● **The tasks**
1 > Using the hockey passage, answer:
(a) How many games is Hagelin's suspension?
(b) What is the power play's record in this series?
(c) At which school was Kreider a junior?
2 > Print the part of the hockey passage starting at "A combination of" and ending at "early this season.".

● **Given text**
──────

A combination of Hagelin’s three-game suspension, of which he will serve No. 2 tonight, and Derek Stepan’s inefficiency prompted Tortorella to shake up his forward combinations on Monday. He demoted Stepan to the fourth line, inserting Kreider into Hagelin’s spot on the unit with Brad Richards and Marian Gaborik, while reuniting the Boyle unit and the Brandon Dubinsky-Artem Anisimov-Ryan Callahan trio that was so good last year but could not recreate their chemistry early this season.

“It was OK,” Tortorella said when asked for his evaluation of the Anisimov line, and he said it in a manner to suggest OK wasn’t close to being good enough.

More is needed from the power play that is 1-for-11 in 23:06 this series. More is needed from Dubinsky, Anisimov and Stepan.

And more, too, is required from Richards and Gaborik following dips from impressive Game 1 performances, even as the two leading men attempt to mesh with Kreider, a 20-year-old neophyte with whom they had not shared a line rush before Monday’s first period, let alone a sheet of ice before last Wednesday.

“It’s not easy for all three of us,” Richards said yesterday. “I’d never really seen [Kreider] play before, so we’re trying to learn each other’s tendencies and figure out what to do.

“There’s a lot of talking between us on the bench. Chris wants to learn. He asks a lot of questions.”

A week ago Saturday night, Kreider was a Boston College junior playing in the Eagles’ 4-1 victory in the NCAA championship game. Now he’s on the ice with linemates who are building Hall of Fame resumes and facing the likes of Jason Spezza.

──────

● **Record excerpts**

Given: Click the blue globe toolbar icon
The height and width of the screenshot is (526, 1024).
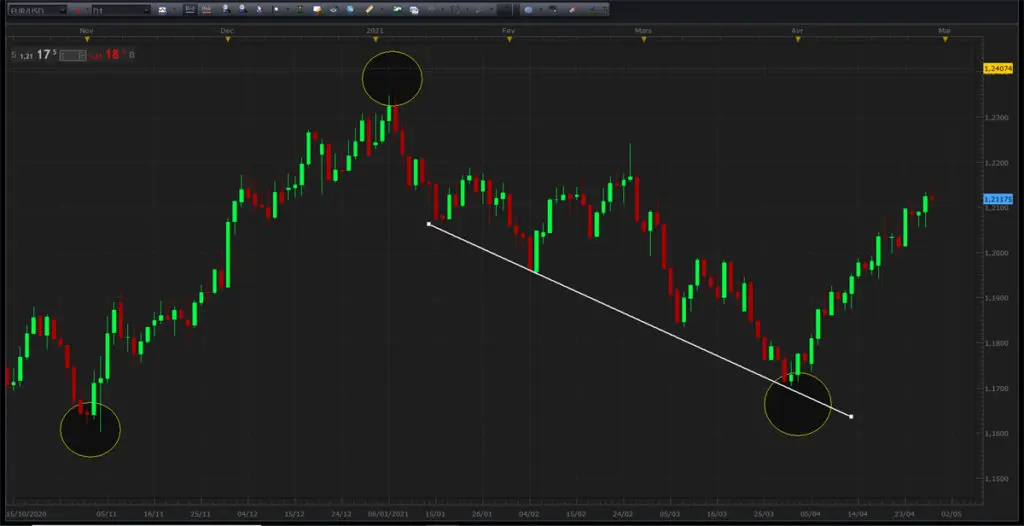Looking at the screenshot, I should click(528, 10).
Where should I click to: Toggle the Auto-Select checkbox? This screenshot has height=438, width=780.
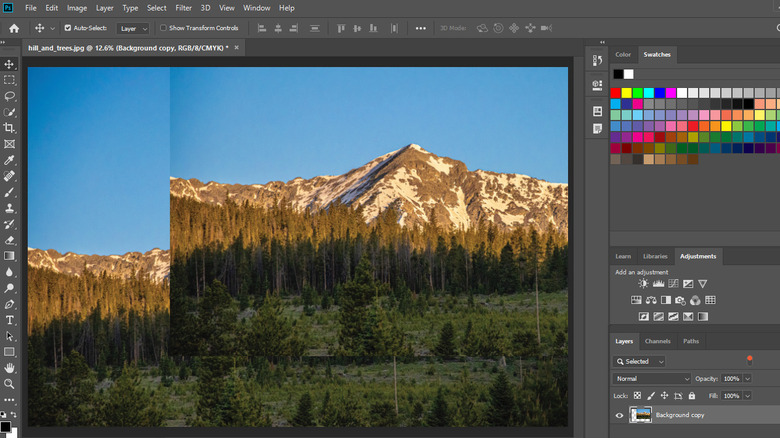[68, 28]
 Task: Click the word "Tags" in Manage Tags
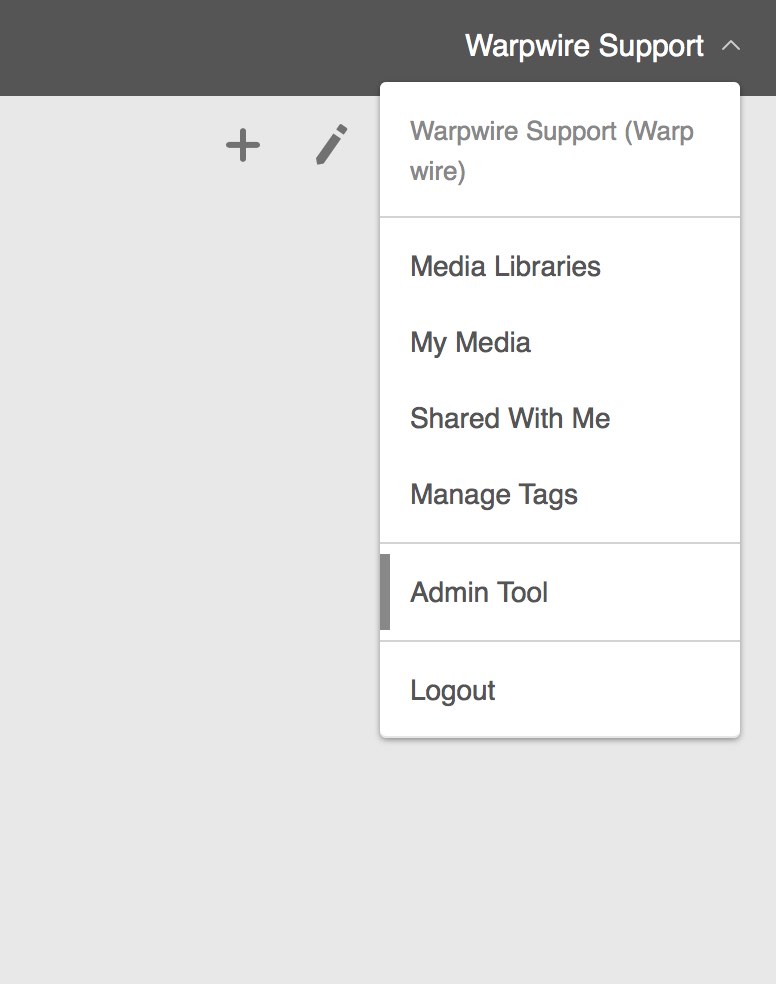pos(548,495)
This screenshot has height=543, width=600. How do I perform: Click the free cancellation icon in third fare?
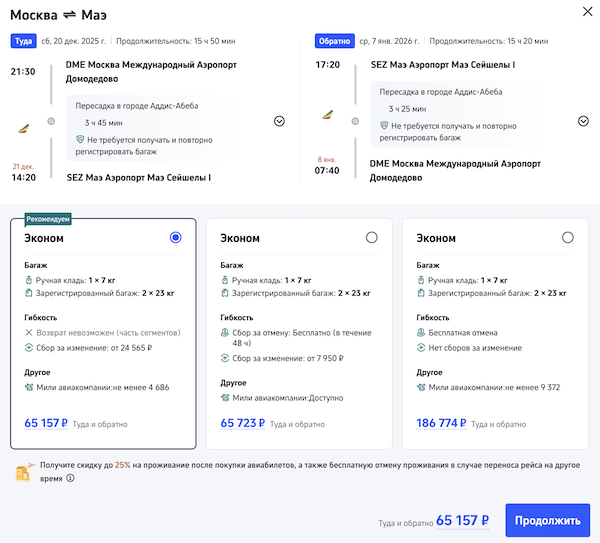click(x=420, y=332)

──────

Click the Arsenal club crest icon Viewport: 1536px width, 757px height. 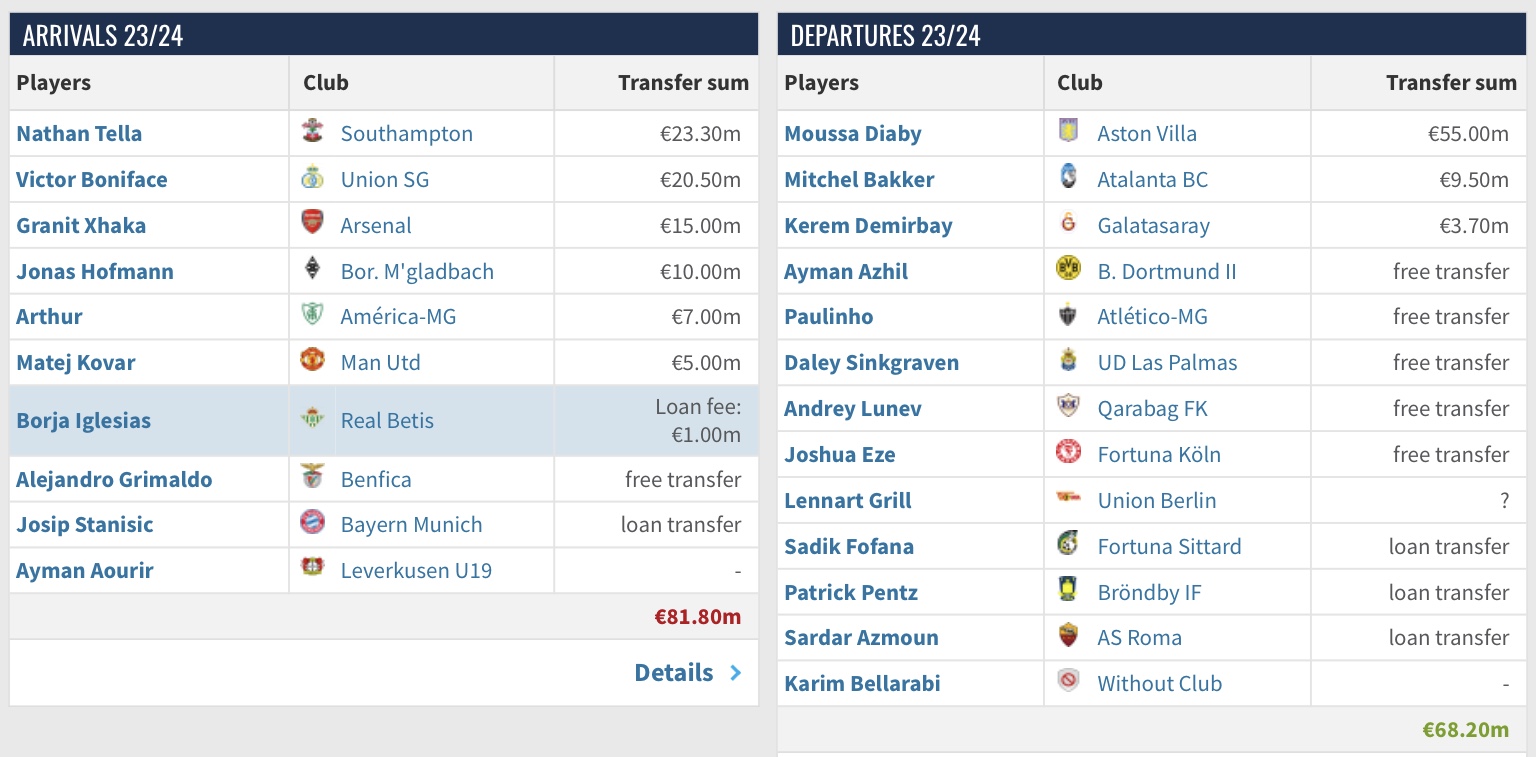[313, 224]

──────

● **Expected answers**
1 >
(a) Three games.
(b) 1-for-11 in 23:06.
(c) Boston College.

2 >
A combination of Hagelin’s three-game suspension, of which he will serve No. 2 tonight, and Derek Stepan’s inefficiency prompted Tortorella to shake up his forward combinations on Monday. He demoted Stepan to the fourth line, inserting Kreider into Hagelin’s spot on the unit with Brad Richards and Marian Gaborik, while reuniting the Boyle unit and the Brandon Dubinsky-Artem Anisimov-Ryan Callahan trio that was so good last year but could not recreate their chemistry early this season.